OPINI - Perguruan Tinggi Gatekeeper Kebudayaan

Penulis adalah Dosen Unismuh Makassar dan Anggota Dewan Pendidikan Sulsel

Editor: Aldy
zoom-inlihat foto OPINI - Perguruan Tinggi Gatekeeper Kebudayaan
amir muhiddin1

Oleh:
Amir Muhiddin
(Dosen Unismuh Makassar - Anggota Dewan Pendidikan Sulsel)

Tiga hari berturut-turut Ketua LLDikti Wilayah IX Sulawesi Prof Dr Jasruddin memberi komentar dan pernyataan di Tribun Timur (11,12,13 Maret 2019), menyoal perguruan tinggi.

Khususnya terkait pencabutan sanksi dan penutupan beberapa perguruan di lingkungan kerja LLDikti IX Sulawesi.

Penutupan ini dilakukan oleh Kementerian Riset dan Perguruan Tinggi (Kemenristekdikti RI) terhadap 11 perguruan tinggi swasta (PTS) karena dinilai sudah tidak mampu lagi menjalankan aktifitas akademik sesuai dengan Standar Nasional Pendidikan Tinggi (SNPT).
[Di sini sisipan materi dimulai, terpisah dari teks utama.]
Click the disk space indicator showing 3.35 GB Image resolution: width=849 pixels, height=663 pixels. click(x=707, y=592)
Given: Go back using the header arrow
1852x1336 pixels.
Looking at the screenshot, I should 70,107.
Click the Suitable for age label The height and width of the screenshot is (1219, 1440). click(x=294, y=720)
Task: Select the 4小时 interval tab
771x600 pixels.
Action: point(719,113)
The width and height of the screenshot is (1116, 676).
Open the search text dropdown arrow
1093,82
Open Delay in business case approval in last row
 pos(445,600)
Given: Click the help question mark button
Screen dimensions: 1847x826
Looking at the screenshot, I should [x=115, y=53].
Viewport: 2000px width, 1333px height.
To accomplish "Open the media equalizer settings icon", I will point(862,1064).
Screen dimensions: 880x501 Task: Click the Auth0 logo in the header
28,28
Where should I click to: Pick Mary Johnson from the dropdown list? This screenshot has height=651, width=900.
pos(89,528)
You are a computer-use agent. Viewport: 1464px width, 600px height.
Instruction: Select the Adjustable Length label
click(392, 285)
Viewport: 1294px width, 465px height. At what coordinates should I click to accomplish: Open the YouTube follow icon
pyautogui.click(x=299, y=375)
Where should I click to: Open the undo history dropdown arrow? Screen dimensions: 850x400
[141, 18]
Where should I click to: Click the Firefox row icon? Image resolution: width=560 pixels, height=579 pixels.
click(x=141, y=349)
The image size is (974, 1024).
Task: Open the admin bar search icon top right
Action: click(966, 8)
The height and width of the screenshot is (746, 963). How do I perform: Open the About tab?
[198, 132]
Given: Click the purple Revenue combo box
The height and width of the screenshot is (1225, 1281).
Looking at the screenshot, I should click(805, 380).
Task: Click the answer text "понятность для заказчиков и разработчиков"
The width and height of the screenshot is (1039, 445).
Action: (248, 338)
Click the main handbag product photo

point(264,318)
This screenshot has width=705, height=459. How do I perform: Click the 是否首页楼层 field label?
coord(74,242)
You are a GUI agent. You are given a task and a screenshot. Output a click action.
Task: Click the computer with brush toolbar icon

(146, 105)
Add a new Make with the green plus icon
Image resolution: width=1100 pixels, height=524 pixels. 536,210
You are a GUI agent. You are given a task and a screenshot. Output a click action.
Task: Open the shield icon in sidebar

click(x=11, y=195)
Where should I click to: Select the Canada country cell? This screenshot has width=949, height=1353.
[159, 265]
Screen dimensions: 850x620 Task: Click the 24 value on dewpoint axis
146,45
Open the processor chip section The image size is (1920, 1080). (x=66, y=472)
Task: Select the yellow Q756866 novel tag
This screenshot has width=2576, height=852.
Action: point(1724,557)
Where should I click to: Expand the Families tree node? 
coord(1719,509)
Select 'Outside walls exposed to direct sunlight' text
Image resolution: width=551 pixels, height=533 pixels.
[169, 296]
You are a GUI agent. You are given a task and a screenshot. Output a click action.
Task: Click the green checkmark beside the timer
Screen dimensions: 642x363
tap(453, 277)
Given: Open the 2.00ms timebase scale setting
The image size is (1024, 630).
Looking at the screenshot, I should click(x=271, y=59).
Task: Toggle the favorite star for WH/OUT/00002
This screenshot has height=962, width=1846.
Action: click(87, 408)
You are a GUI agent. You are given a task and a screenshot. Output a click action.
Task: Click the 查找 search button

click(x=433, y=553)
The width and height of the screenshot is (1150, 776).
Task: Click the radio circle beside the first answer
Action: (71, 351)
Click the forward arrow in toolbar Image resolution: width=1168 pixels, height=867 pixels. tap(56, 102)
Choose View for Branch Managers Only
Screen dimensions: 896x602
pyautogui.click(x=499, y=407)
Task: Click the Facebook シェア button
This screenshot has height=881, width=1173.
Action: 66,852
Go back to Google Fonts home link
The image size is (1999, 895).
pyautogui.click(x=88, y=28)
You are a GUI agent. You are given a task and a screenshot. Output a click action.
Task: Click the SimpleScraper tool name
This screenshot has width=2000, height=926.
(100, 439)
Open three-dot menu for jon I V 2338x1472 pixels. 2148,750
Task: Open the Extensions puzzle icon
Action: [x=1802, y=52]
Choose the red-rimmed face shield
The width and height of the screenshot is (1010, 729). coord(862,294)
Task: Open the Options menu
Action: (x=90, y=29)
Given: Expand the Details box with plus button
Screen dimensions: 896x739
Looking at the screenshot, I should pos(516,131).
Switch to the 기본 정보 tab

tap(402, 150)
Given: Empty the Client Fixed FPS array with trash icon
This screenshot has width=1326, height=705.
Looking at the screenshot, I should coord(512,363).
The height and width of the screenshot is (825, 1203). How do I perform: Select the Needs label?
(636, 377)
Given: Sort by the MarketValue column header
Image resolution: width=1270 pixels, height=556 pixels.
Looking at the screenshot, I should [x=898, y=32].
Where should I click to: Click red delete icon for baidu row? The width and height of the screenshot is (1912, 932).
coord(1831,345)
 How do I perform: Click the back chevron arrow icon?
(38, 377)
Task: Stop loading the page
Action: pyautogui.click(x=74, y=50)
Dalam waktu bersamaan Kemenristek Dikti juga mencabut sanksi satu perguruan tinggi yang dianggap sudah memperbaiki kesalahan-kesalahan administrasi akademik yang selama ini mereka lakukan.

Satu pernyataan menarik yang dikemukakan oleh Prof Jasruddin dan menggelitik nurani saya yaitu imbauan agar PTS di Sulawesi tidak ragu untuk menutup program studi yang sudah tidak laku lagi dan membuka program studi kekinian yang relevan dengan kondisi kita saat ini yang memasuki era revolusi industri 4.0.

Imbauan itu disampaikan di sela-sela wisuda sarjana Universitas Indonesia Timur (UIT) Gelombang XIII
2019, 18 Maret 2019 lalu.

Baca: Masjid At-Taqwa Sossok Enrekang, Bukti Kedermawanan Andi Sose

Tidak Profesional
Memperhatikan 11 PTS yang dicabut izin operasionalnya, bukan persoalan utamanya pada prodi yang dibuka dan dikembangkan tidak relevan, akan tetapi karena pengelolaannya yang tidak profesional.

Ke-11 PTS tersebut membuka prodi seperti kedirgantaraan, ini relevan dengan penyediaan SDM dan tata kelola kedirgantaraan.

Akademi Teknologi Otomotif, ini relevan dengan industri otomotif yang sedang tumbuh dan membutuhkan tenaga skill rancang bangun bidang otomotif.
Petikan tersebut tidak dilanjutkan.